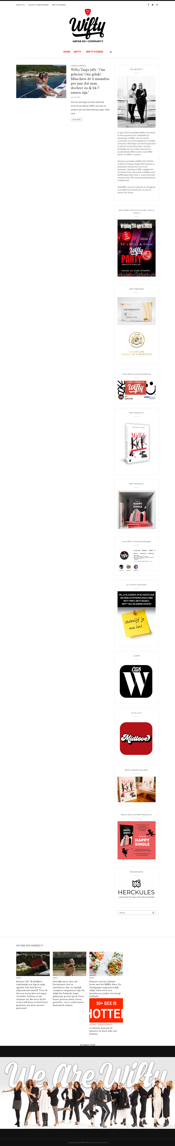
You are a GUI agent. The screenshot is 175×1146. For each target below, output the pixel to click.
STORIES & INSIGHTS (78, 65)
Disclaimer (90, 1142)
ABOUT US (20, 5)
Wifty (77, 51)
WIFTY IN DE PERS (59, 5)
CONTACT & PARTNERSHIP (38, 5)
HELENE (93, 1024)
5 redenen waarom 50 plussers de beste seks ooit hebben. (103, 1031)
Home (66, 51)
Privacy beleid (101, 1142)
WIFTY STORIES (94, 51)
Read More (76, 119)
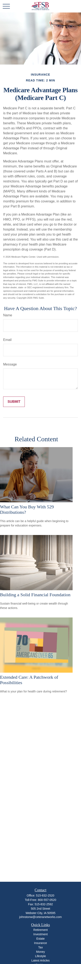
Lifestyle (40, 956)
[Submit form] (14, 402)
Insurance (40, 943)
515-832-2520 (45, 895)
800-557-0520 (47, 900)
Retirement (40, 930)
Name (7, 315)
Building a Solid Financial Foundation (35, 594)
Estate (40, 938)
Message (10, 364)
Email (7, 340)
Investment (40, 934)
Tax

§ **Job**: Can you write out all the entries again, putting "Learn More" wherever "Read More" appears, changing nothing else, and omitting the pictures?

§ **Written answer**:
You are a GUI agent. The screenshot is 175×1146. For each target below, output the pixel to click.
STORIES & INSIGHTS (78, 65)
Disclaimer (90, 1142)
ABOUT US (20, 5)
Wifty (77, 51)
WIFTY IN DE PERS (59, 5)
CONTACT & PARTNERSHIP (38, 5)
HELENE (93, 1024)
5 redenen waarom 50 plussers de beste seks ooit hebben. (103, 1031)
Home (66, 51)
Privacy beleid (101, 1142)
WIFTY STORIES (94, 51)
Learn More (76, 119)
Lifestyle (40, 956)
[Submit form] (14, 402)
Insurance (40, 943)
515-832-2520 (45, 895)
800-557-0520 (47, 900)
Retirement (40, 930)
Name (7, 315)
Building a Solid Financial Foundation (35, 594)
Estate (40, 938)
Message (10, 364)
Email (7, 340)
Investment (40, 934)
Tax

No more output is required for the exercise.